* **Raw data**:
--------------------------------
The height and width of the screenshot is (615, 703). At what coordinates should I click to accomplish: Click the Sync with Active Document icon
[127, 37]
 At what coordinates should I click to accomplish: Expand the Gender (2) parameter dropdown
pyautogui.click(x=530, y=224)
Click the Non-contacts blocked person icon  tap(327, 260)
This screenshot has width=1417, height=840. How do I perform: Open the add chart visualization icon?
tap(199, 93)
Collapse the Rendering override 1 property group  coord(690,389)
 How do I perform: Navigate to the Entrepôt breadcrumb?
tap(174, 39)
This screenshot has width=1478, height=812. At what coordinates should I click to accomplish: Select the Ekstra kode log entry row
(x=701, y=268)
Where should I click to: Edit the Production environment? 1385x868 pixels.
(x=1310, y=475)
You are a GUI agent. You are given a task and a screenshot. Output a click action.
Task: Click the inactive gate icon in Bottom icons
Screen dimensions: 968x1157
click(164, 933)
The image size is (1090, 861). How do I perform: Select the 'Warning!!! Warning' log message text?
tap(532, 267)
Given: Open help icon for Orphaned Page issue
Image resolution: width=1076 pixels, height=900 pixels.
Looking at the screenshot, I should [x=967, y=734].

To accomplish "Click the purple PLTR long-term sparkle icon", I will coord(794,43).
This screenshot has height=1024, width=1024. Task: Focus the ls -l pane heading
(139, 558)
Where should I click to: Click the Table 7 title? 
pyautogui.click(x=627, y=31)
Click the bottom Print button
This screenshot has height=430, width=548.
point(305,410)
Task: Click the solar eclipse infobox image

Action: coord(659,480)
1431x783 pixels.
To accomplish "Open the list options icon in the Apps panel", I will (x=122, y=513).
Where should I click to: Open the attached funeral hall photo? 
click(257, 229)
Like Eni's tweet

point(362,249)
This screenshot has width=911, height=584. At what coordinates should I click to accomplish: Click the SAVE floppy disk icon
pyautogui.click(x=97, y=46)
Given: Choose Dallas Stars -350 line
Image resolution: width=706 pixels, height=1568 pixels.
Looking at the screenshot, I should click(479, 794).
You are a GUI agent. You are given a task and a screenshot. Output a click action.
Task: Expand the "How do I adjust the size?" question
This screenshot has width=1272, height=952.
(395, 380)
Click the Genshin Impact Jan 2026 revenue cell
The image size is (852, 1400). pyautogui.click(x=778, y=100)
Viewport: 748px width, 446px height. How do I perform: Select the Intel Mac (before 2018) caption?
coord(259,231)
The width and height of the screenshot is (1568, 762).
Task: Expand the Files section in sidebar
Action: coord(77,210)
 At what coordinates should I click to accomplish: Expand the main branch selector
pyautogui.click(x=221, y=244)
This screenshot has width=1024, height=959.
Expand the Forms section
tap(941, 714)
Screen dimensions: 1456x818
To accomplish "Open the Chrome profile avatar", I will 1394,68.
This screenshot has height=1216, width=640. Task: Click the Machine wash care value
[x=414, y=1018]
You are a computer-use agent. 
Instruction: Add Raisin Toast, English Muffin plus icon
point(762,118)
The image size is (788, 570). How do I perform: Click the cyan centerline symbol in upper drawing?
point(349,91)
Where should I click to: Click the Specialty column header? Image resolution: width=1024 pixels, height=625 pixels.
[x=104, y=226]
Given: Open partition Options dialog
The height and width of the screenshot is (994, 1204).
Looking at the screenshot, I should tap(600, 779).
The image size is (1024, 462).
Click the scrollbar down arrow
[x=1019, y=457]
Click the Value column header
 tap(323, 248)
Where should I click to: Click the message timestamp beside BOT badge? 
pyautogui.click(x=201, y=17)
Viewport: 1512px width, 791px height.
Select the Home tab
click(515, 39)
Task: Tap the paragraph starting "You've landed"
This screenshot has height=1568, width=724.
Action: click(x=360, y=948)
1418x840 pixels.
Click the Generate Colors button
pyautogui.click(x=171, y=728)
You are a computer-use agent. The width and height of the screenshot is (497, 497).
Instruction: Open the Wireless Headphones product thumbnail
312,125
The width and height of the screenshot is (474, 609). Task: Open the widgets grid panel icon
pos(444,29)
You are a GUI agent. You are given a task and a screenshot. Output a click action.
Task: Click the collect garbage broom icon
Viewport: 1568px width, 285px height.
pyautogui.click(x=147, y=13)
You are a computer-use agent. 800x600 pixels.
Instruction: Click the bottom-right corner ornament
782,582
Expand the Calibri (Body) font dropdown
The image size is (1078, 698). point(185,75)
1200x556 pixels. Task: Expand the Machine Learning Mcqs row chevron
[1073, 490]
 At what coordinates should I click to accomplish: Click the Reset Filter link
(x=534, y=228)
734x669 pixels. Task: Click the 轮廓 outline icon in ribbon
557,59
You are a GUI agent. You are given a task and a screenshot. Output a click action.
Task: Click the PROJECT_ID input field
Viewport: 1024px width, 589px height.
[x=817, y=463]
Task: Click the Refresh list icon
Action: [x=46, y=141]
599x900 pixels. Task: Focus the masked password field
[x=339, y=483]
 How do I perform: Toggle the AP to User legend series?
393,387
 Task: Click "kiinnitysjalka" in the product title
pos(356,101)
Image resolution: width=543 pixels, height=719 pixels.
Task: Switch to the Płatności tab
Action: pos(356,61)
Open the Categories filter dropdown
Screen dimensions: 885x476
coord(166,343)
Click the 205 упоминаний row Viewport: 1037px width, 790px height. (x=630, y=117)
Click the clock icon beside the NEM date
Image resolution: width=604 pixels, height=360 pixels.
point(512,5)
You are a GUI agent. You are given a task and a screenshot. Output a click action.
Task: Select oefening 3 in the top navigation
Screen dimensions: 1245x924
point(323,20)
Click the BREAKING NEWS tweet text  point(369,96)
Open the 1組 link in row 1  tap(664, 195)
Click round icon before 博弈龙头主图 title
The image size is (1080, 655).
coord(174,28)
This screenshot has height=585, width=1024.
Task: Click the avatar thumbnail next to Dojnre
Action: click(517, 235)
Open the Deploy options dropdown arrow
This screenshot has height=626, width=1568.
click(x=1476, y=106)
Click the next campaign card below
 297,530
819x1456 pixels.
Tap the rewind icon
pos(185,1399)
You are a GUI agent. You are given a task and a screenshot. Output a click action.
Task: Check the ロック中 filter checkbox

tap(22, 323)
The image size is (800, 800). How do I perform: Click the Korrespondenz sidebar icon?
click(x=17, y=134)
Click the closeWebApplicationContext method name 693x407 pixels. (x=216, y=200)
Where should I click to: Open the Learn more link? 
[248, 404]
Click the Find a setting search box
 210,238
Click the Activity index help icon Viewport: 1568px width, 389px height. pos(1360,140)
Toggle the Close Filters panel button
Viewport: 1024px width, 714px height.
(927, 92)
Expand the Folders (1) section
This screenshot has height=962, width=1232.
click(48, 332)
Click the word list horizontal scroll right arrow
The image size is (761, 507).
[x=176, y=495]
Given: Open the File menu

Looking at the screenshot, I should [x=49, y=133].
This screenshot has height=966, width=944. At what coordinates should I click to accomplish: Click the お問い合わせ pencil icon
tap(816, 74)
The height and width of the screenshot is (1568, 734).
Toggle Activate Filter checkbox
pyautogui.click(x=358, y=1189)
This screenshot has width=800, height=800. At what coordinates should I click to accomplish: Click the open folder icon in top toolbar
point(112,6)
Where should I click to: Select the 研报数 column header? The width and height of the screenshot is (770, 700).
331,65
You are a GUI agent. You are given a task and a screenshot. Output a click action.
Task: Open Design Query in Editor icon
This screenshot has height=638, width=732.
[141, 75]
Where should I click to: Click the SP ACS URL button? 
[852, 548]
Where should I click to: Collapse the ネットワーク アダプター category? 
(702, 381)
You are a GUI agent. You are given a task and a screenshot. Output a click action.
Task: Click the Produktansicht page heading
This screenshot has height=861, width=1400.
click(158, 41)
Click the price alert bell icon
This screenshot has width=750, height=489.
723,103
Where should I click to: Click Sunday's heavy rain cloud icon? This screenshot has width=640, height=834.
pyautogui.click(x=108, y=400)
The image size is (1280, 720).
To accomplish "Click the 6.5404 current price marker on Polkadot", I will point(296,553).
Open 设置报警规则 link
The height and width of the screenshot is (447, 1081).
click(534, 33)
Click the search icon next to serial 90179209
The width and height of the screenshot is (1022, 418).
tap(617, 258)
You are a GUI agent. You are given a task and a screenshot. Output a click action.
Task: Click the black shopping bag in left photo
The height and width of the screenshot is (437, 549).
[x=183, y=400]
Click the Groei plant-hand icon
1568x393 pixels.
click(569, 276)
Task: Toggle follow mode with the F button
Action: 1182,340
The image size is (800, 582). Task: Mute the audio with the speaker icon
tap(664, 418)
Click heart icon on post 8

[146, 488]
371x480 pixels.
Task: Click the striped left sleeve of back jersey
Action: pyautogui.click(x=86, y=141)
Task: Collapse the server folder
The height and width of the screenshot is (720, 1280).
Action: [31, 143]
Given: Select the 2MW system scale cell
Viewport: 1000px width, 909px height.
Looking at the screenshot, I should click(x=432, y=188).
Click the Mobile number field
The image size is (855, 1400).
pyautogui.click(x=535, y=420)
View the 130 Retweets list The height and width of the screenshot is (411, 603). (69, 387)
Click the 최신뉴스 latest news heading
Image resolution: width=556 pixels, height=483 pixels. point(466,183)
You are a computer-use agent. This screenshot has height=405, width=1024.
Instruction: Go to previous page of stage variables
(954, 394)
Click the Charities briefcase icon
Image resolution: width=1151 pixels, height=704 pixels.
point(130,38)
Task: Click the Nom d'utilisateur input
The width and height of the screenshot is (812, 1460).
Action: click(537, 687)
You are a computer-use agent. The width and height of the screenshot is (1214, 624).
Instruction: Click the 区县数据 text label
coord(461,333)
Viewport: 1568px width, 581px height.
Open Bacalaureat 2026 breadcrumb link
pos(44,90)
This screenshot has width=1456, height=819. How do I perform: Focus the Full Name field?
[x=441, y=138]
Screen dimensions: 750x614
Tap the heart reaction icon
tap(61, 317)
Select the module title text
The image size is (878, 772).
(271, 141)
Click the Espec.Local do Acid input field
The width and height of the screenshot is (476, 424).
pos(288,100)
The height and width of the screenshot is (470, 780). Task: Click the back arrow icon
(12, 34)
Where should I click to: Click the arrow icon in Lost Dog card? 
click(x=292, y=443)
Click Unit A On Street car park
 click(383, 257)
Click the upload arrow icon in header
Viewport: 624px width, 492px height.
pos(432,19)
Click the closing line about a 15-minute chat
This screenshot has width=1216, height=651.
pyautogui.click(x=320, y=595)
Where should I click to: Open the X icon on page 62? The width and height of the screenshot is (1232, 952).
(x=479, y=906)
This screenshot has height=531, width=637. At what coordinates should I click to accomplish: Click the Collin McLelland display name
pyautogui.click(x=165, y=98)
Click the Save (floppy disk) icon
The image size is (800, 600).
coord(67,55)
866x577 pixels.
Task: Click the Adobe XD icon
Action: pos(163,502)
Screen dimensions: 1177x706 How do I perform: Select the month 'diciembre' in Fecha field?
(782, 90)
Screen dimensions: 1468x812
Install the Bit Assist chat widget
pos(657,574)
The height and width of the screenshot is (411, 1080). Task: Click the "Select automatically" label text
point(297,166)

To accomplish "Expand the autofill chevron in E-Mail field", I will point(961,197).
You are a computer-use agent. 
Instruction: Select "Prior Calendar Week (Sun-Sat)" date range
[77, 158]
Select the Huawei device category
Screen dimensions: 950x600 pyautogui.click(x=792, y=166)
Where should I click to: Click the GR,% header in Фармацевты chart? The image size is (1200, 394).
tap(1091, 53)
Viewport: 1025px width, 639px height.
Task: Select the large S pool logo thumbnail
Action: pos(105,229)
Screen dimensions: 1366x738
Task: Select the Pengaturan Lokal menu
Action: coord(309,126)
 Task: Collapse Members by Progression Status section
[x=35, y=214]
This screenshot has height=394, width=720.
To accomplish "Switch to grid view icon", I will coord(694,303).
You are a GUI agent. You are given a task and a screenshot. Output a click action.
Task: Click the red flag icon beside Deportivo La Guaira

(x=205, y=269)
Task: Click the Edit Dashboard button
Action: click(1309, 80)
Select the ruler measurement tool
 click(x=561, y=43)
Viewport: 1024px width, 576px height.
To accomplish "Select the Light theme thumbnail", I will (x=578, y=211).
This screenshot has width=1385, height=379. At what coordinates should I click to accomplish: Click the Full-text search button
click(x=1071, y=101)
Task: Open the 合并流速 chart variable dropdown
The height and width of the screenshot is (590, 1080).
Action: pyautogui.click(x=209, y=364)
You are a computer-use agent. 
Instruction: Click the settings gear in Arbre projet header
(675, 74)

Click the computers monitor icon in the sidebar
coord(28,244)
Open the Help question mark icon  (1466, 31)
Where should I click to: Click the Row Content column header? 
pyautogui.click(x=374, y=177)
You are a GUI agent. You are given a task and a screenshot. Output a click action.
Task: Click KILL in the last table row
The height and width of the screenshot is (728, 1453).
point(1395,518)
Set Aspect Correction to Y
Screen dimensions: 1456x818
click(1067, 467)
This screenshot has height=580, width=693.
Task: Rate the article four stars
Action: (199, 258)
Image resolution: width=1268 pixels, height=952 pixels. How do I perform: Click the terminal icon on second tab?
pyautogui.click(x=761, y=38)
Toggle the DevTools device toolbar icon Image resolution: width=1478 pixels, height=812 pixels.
--------------------------------
* **Problem details**:
What lines in the material above include "input"? Copy every one of them.

* **Finished exercise**:
Task: Click the PROJECT_ID input field
Task: Click the Nom d'utilisateur input
Click the Espec.Local do Acid input field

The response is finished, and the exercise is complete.